_TEXTO BASE:_
──────
Os
debates em torno das vertentes teológicas existentes no meio cristão
sempre levantam discussões intensas sobre o que é e o que não é heresia
na mensagem pregada pelas mais diversas denominações.
O bispo Walter McAlister
publicou um artigo sobre o assunto em seu blog, e adaptou um ditado
popular para definir como impensável a relação entre cristãos adeptos da
mensagem tradicional e os pregadores das mensagens heréticas: “Heresia é
heresia, amizades à parte”, escreveu.
Para McAlister, heresia “é uma postura que esvazia o poder da cruz e,
consequentemente, desvirtua a fé para algo que não salva, não dá vida e
não nos mantém em relacionamento com o Deus vivo”, e que portanto, deve
ser evitada.
Segundo o bispo, abrir espaço para heresias é o caminho para mutações
no evangelho: “Se tirarmos a imutabilidade de Deus da equação,
desconstruímos o Evangelho. Se não afirmamos a exclusividade de Cristo
como o único caminho para a salvação, esvaziamos a sua mensagem e o
próprio propósito das Escrituras”.
Walter McAlister afirma ser “impossível amar a Deus e ser ‘amigo’ de
quem distorce a importância, o significado e a missão do seu Filho,
Jesus Cristo”.
Confira a íntegra do artigo “Meu amigo, o herege”, do bispo Walter McAlister:
O ditado “amigos, amigos, negócios à parte” não tem nada,
mas nada a ver com fé e prática cristã. O ditado geralmente explica
como pessoas podem deixar de lado sua amizade e serem duras ou práticas,
tratando uns aos outros como se nem amigos fossem. Desconto? Crédito?
Brinde? Pode esquecer. Ser amigo nesta hora fica em segundo plano. O
negócio é o negócio. Amizade se aplica a outras coisas. Mas… e na
teologia? A minha resposta pode parecer dura, mas tenho que dizer
um não categórico.
Pois falar “amigos, amigos, doutrinas à parte” não é algo aceitável
biblicamente. Podemos deixar as diferenças na porta e simplesmente
afirmar amizade? Até certo ponto, creio que sim. Aliás, creio que seja
absolutamente fundamental para a Igreja de Jesus Cristo superar as
nossas diferenças periféricas (doutrinas de segunda e até terceira
ordem) para nos concentrarmos naquilo que nos une.
Num território comum a nós todos, ou seja, sob o Senhorio de Jesus
Cristo e com tudo que isso quer dizer, amizade tem que superar até
diferenças bem incômodas. Formas de batismo (credobatismo ou
pedobatismo; submerso ou aspergido), liturgia (moderno ou tradicional ou
até salmodíaco), indumentária, escatologia… sim, até os arminianos e
calvinistas precisam se entender e conviver em paz. Amizade que
atravessa essas linhas, frequentemente traçadas com rixas profundas, é
possível, necessária e cristã.
──────
_REGISTROS DE DADOS:_
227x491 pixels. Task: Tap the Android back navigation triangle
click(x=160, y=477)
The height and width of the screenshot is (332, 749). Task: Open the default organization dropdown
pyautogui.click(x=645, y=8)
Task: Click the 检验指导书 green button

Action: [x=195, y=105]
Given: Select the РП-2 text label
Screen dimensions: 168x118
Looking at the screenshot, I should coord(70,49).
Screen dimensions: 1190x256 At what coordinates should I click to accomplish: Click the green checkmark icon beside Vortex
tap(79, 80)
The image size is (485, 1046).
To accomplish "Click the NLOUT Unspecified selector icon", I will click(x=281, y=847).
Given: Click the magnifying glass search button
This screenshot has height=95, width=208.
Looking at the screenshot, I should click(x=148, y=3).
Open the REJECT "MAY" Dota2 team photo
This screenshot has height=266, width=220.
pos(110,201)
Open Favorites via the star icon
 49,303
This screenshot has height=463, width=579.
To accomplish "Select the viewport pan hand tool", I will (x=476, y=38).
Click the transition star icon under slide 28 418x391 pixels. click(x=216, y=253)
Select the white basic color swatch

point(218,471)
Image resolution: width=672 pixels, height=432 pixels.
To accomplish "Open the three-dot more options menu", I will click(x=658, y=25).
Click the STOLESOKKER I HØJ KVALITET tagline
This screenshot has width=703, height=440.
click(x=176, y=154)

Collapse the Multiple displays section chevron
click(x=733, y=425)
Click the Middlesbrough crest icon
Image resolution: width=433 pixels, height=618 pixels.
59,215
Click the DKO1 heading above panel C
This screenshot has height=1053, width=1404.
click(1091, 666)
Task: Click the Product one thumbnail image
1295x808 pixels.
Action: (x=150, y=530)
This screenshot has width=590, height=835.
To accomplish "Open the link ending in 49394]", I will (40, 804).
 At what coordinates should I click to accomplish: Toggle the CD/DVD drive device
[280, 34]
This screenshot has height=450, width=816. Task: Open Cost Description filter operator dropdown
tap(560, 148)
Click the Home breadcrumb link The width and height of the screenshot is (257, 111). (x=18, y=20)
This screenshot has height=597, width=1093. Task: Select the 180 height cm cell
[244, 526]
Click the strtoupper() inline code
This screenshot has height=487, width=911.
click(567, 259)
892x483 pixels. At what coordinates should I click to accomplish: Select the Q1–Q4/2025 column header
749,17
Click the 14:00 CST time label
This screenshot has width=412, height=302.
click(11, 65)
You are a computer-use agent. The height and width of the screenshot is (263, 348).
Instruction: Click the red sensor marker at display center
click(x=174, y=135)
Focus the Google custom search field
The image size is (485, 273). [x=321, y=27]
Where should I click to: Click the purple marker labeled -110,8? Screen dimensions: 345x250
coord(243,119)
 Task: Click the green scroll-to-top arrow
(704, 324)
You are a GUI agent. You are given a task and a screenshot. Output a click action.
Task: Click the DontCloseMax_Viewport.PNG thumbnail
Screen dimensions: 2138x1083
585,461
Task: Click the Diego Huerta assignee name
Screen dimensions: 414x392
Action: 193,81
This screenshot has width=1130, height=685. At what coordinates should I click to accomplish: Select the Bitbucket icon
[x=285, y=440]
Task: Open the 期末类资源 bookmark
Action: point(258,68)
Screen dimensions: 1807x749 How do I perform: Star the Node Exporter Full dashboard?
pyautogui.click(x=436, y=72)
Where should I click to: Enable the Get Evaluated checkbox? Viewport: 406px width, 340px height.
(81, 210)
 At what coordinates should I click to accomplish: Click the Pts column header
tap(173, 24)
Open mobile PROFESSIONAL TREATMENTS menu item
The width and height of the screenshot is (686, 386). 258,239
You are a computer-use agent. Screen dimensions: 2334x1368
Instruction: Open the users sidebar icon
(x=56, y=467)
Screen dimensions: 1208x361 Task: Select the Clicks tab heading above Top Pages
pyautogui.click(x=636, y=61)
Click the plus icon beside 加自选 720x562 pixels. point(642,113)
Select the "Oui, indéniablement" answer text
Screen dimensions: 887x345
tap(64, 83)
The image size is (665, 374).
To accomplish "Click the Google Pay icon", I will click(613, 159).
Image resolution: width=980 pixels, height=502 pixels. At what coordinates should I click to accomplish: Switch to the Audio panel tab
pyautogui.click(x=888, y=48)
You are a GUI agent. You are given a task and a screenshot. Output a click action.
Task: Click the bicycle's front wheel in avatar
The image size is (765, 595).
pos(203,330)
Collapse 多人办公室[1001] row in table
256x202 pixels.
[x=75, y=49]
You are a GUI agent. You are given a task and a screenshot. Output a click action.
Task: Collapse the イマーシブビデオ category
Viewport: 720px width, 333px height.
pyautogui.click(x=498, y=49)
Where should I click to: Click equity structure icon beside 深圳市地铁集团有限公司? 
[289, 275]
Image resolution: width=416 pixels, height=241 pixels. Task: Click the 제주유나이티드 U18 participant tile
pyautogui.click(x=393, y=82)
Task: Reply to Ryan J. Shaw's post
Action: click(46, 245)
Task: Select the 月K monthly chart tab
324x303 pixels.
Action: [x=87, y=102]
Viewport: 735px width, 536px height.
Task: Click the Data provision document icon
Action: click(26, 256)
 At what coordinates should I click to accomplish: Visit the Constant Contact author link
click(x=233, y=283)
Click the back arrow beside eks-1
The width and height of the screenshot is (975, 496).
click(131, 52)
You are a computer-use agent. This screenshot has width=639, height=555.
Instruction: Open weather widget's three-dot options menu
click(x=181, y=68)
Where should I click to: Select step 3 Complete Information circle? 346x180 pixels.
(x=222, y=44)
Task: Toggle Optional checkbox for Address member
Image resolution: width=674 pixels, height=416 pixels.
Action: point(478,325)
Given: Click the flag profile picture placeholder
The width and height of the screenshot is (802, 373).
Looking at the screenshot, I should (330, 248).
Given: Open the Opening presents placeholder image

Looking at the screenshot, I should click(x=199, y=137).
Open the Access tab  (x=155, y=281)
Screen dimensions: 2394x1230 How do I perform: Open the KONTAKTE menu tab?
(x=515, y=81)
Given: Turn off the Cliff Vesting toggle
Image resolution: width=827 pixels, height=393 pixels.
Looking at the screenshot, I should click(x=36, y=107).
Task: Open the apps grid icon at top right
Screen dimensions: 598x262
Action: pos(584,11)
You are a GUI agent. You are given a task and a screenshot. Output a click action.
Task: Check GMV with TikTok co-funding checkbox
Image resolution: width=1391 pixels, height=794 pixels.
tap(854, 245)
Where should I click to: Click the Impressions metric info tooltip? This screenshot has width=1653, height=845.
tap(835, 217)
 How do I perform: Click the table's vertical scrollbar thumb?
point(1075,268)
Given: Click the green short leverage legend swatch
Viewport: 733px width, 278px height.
──────
_INSTRUÇÕES DE TRABALHO:_
A – Qual é o título do artigo do bispo Walter McAlister reproduzido no texto sobre heresia?
B – Transcreva do texto sobre heresia o trecho que vai de “Para McAlister, heresia” até “ser evitada.”.
C – Liste as formas de batismo citadas entre parênteses no texto sobre heresia.
Os registros não são necessários para realizar as tarefas.

_RESPOSTAS POR TAREFA:_
A – “Meu amigo, o herege”.

B –
Para McAlister, heresia “é uma postura que esvazia o poder da cruz e,
consequentemente, desvirtua a fé para algo que não salva, não dá vida e
não nos mantém em relacionamento com o Deus vivo”, e que portanto, deve
ser evitada.

C – credobatismo; pedobatismo; submerso; aspergido